### Records from a data source
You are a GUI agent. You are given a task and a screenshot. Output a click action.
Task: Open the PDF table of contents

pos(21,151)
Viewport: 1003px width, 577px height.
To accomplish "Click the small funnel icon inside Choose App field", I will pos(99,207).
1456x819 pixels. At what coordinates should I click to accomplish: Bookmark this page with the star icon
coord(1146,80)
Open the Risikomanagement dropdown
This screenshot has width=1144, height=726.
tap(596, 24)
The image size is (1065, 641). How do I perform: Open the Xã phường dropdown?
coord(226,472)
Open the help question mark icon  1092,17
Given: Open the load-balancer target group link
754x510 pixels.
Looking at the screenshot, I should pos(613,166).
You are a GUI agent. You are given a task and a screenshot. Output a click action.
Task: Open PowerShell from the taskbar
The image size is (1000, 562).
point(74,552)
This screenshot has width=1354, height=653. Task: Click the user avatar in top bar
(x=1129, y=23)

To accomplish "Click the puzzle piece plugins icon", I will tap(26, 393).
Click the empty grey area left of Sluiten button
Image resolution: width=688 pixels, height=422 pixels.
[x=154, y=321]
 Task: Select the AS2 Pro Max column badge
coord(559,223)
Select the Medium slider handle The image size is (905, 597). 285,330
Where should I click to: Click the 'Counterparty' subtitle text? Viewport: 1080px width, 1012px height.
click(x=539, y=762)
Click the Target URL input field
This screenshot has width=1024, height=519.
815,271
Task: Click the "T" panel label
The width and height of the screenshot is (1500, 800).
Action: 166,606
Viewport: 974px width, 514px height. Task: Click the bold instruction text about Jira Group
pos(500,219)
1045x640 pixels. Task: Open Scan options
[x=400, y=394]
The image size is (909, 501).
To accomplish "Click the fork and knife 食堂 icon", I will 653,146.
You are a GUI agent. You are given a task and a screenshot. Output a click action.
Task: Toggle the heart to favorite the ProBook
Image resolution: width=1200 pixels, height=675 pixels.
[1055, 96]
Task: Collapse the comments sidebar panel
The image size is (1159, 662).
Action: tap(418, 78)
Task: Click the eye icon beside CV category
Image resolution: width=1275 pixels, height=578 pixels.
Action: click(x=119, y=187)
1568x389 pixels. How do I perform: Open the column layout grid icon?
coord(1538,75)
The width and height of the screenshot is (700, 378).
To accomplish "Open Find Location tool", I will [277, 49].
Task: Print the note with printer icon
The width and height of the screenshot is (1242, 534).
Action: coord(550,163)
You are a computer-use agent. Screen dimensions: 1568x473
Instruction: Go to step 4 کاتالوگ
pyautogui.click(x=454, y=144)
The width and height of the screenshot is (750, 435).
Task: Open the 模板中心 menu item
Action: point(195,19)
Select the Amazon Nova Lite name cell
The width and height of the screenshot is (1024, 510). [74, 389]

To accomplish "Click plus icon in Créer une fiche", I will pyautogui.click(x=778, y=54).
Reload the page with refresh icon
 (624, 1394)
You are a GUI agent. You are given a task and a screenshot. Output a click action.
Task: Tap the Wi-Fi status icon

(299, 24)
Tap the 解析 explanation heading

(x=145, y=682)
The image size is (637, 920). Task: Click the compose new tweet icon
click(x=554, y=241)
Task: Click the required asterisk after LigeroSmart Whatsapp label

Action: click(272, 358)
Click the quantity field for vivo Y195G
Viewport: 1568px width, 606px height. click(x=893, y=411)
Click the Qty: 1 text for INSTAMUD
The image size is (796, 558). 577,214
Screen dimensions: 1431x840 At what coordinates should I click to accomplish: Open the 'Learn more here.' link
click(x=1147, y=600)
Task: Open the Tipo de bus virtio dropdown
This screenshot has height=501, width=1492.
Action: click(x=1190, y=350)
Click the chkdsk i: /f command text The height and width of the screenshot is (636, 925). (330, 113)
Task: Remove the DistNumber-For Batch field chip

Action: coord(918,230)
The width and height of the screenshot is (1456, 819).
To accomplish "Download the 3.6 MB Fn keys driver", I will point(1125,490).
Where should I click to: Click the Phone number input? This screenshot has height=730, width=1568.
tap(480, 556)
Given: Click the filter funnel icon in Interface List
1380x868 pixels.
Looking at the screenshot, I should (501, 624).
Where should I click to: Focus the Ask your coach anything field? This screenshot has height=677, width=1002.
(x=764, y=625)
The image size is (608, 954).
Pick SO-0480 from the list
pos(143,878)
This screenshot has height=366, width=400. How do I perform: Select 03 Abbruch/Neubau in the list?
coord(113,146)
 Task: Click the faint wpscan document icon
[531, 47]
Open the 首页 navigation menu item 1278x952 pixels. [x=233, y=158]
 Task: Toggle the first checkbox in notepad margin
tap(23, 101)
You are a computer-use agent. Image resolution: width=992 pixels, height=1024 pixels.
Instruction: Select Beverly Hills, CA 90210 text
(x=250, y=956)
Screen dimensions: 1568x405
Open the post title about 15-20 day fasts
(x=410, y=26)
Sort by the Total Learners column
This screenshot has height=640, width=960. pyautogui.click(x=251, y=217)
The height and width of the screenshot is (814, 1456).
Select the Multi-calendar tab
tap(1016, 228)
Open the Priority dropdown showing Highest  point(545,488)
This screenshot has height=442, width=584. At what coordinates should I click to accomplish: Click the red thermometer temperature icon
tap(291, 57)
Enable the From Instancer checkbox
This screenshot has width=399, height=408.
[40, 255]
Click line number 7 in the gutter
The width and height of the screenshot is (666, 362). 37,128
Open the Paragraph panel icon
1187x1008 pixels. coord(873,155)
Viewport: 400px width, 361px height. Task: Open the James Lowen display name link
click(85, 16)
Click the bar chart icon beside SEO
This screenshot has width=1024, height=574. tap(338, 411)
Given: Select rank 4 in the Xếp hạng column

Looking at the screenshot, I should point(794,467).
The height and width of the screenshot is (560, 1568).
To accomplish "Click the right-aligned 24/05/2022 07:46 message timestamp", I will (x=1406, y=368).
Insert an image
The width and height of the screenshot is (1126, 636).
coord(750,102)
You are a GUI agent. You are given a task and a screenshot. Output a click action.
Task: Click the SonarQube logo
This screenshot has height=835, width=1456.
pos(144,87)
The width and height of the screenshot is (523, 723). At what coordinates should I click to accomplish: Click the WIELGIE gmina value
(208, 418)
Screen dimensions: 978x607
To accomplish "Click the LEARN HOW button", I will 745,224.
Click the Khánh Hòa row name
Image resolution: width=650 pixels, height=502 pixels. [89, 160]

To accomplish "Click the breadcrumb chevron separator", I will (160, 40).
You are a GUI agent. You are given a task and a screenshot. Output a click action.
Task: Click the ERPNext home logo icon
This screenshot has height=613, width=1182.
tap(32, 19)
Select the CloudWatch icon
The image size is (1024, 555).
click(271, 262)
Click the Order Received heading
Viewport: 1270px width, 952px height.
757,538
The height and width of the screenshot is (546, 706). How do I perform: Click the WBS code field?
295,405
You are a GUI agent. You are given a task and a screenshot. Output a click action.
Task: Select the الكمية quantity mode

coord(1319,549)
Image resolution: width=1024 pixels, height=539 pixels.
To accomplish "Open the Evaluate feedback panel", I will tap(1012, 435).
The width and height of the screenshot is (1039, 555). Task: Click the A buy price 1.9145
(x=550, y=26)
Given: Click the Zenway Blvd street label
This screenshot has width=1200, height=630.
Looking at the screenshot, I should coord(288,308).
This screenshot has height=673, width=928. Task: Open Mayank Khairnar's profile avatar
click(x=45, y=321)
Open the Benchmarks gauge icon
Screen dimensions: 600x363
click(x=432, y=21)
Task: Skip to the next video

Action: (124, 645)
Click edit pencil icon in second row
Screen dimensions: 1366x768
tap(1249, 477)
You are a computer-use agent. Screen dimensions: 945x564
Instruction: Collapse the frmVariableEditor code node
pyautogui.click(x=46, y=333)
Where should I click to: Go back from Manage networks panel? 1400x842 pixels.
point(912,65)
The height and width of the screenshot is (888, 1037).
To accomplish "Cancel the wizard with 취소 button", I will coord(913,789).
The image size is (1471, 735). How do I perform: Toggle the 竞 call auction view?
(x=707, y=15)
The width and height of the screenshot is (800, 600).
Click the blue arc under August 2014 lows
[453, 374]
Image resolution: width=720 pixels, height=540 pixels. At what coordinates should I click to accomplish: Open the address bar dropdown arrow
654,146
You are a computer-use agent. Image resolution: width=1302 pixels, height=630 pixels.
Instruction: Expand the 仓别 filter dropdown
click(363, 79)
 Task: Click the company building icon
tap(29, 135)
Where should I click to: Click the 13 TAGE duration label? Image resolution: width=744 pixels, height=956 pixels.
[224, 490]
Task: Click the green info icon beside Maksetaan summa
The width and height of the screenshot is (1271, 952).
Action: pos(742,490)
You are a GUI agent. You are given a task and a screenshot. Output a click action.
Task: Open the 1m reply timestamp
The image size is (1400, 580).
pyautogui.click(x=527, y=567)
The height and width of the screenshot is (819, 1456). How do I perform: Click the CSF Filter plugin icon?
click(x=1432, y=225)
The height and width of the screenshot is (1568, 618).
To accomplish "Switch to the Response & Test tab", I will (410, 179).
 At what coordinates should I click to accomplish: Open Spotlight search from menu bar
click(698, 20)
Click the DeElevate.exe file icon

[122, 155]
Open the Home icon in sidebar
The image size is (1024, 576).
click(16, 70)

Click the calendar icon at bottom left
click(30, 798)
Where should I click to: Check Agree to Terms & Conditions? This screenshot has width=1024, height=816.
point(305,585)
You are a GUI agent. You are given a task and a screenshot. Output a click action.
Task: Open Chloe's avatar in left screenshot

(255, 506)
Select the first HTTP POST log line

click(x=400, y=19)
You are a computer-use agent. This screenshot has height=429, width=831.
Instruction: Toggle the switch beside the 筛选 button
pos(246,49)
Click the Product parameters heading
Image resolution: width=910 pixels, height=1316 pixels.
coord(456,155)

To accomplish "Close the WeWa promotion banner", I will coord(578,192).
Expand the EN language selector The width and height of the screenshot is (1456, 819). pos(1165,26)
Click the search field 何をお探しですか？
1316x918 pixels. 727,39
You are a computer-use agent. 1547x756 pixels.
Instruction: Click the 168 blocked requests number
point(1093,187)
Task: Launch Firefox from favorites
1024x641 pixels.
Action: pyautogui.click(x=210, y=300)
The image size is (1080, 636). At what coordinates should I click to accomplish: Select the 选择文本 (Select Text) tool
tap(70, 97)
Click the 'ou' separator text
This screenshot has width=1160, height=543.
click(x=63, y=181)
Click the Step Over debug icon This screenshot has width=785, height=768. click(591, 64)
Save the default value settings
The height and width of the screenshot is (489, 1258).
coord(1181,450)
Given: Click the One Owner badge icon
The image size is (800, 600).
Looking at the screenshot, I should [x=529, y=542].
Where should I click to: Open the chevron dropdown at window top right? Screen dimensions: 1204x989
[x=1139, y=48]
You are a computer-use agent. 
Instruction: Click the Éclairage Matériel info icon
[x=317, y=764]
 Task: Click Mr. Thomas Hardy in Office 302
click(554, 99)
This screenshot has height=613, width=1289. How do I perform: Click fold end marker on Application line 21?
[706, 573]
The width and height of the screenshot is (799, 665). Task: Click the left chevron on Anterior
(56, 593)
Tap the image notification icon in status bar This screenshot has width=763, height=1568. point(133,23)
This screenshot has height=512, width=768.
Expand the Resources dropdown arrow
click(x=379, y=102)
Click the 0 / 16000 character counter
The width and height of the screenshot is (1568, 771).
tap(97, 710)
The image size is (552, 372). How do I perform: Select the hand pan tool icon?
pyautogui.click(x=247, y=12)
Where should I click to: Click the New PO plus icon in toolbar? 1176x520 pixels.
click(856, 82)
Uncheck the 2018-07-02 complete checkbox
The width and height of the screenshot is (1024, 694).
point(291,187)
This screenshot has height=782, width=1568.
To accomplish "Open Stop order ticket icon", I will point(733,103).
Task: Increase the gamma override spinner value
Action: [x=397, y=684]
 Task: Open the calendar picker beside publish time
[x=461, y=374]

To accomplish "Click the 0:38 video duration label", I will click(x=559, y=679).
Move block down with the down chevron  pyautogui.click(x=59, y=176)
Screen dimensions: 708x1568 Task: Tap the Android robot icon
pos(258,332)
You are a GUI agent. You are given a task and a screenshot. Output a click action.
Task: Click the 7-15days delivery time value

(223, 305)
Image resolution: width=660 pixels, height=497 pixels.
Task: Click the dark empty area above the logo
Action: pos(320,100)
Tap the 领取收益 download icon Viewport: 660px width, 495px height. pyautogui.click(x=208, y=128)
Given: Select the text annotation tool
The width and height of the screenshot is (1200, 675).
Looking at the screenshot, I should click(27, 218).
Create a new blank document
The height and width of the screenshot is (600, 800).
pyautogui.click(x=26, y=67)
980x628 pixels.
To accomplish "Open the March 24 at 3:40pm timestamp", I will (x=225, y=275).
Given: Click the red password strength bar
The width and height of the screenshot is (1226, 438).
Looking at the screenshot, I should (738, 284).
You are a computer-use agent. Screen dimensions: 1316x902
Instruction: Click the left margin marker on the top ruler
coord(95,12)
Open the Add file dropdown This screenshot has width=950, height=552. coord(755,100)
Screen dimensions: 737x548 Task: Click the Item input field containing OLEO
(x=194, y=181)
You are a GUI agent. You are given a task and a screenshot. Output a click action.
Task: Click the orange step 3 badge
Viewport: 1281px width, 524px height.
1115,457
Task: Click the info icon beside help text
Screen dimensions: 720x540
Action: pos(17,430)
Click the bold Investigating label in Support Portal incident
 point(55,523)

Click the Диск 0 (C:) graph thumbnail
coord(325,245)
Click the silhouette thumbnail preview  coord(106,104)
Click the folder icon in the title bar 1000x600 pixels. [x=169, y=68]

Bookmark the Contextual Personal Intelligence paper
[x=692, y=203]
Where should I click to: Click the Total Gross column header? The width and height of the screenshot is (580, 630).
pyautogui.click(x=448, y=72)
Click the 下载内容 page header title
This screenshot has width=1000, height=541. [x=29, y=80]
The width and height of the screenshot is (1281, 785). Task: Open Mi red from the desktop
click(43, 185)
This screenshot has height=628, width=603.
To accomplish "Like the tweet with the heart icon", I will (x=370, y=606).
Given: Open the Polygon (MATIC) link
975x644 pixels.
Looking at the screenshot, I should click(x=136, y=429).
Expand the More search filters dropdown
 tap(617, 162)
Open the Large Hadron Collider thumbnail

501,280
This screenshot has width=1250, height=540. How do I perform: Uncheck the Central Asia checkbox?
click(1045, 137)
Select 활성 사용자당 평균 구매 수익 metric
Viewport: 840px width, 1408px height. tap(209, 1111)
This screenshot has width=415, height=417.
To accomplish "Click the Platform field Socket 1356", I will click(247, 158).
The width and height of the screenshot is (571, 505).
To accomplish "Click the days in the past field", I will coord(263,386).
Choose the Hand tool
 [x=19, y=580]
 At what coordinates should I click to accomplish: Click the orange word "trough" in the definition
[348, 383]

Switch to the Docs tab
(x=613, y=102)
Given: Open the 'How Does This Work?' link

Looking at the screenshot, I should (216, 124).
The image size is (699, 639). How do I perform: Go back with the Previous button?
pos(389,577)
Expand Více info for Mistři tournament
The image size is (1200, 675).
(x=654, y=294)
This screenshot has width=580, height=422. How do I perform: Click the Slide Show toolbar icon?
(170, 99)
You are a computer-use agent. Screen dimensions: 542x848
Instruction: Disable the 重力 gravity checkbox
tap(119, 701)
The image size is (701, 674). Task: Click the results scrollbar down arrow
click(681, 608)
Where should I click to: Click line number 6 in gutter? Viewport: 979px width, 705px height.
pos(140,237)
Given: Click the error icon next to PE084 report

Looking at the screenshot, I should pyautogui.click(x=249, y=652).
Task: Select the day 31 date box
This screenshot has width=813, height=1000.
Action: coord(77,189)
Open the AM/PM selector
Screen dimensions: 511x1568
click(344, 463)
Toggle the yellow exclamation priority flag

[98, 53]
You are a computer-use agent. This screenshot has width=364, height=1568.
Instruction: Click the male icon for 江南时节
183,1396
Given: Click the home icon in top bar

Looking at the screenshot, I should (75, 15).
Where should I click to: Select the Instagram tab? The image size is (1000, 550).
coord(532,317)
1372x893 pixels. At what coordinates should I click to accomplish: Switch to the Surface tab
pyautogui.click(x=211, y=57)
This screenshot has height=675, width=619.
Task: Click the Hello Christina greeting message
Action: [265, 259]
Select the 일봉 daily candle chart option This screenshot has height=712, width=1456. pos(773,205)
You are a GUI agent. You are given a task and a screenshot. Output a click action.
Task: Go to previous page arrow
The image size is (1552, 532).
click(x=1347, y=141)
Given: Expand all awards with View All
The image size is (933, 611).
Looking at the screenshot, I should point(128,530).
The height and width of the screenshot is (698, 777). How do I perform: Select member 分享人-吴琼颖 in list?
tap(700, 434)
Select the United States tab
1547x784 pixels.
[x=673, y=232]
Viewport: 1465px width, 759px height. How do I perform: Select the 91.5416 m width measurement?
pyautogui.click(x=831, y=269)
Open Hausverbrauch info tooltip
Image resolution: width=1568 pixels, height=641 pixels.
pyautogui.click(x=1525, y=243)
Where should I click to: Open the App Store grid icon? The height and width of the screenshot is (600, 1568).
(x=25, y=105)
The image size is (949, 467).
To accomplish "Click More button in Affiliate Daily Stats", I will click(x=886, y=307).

### WHAT YOU WILL DO
Could you return exactly the stretch of the data above that starts at the line with "Task: Click the info icon beside help text" and ends at the line with "Click the silhouette", both lines included?

### RESPONSE TO THIS TASK
Task: Click the info icon beside help text
Screen dimensions: 720x540
Action: pos(17,430)
Click the bold Investigating label in Support Portal incident
 point(55,523)

Click the Диск 0 (C:) graph thumbnail
coord(325,245)
Click the silhouette thumbnail preview  coord(106,104)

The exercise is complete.